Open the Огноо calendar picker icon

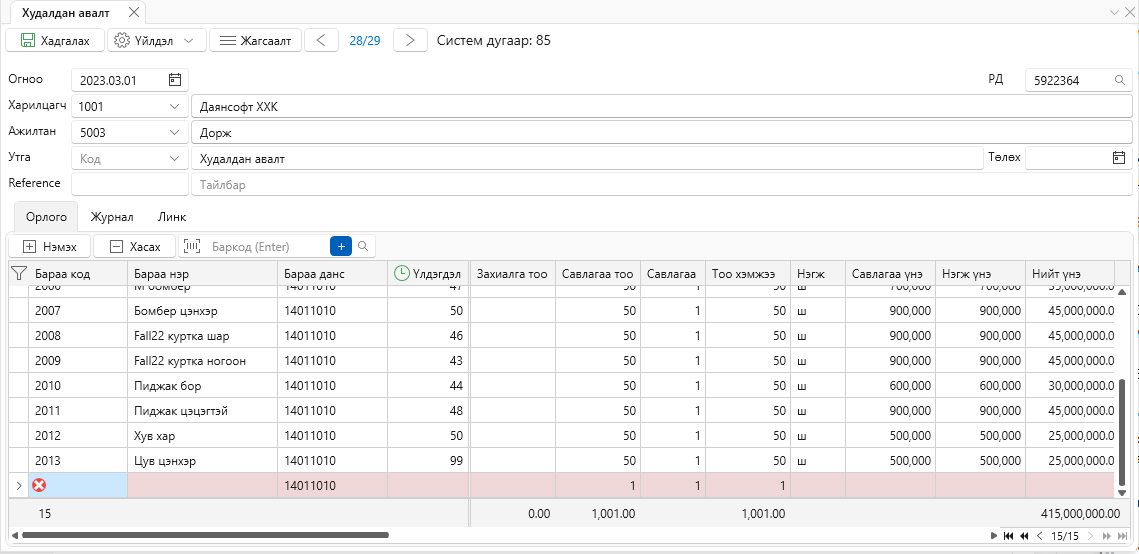coord(174,80)
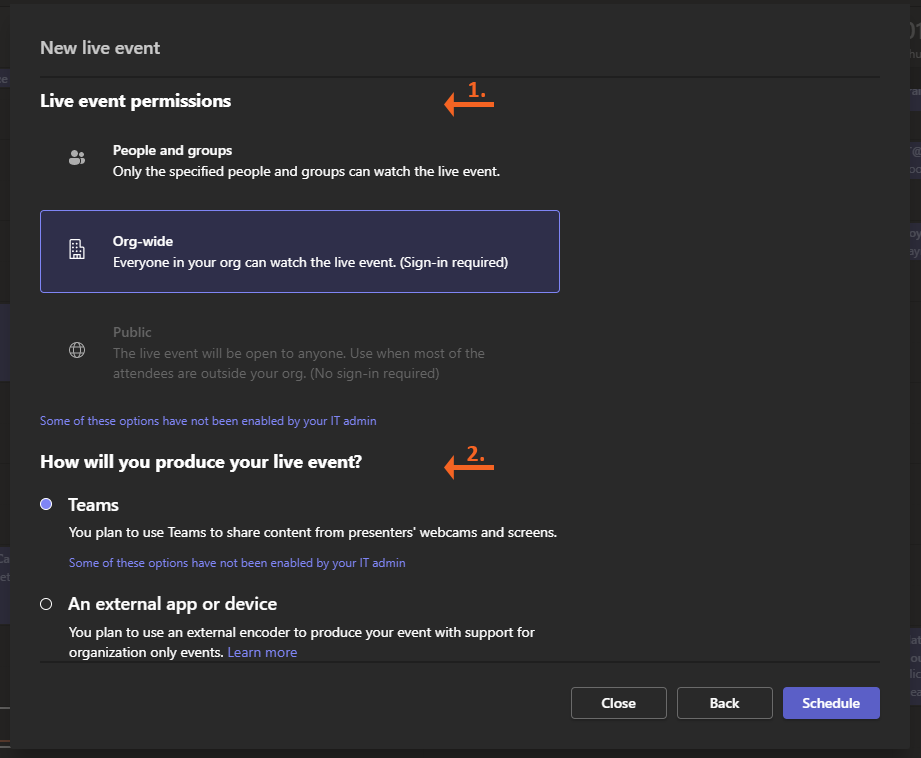The image size is (921, 758).
Task: Choose the People and groups permission title
Action: [172, 150]
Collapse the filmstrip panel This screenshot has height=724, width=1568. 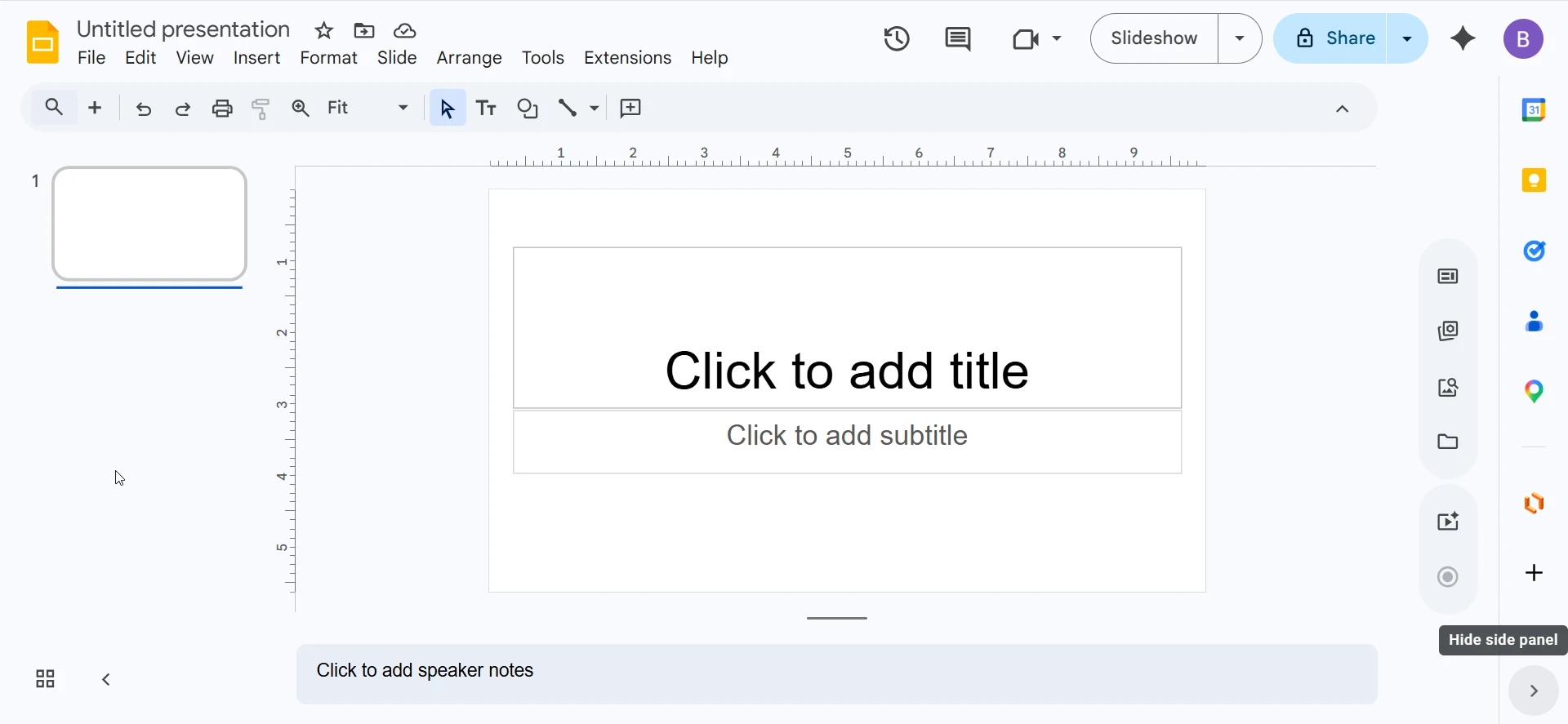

━━━━━━━━

Exercise requirements
Your answer must be the entries repeated exactly, with no pictures.

Solution for this task
Open the Огноо calendar picker icon

coord(174,80)
The image size is (921, 758).
Task: Choose the People and groups permission title
Action: [172, 150]
Collapse the filmstrip panel This screenshot has height=724, width=1568. 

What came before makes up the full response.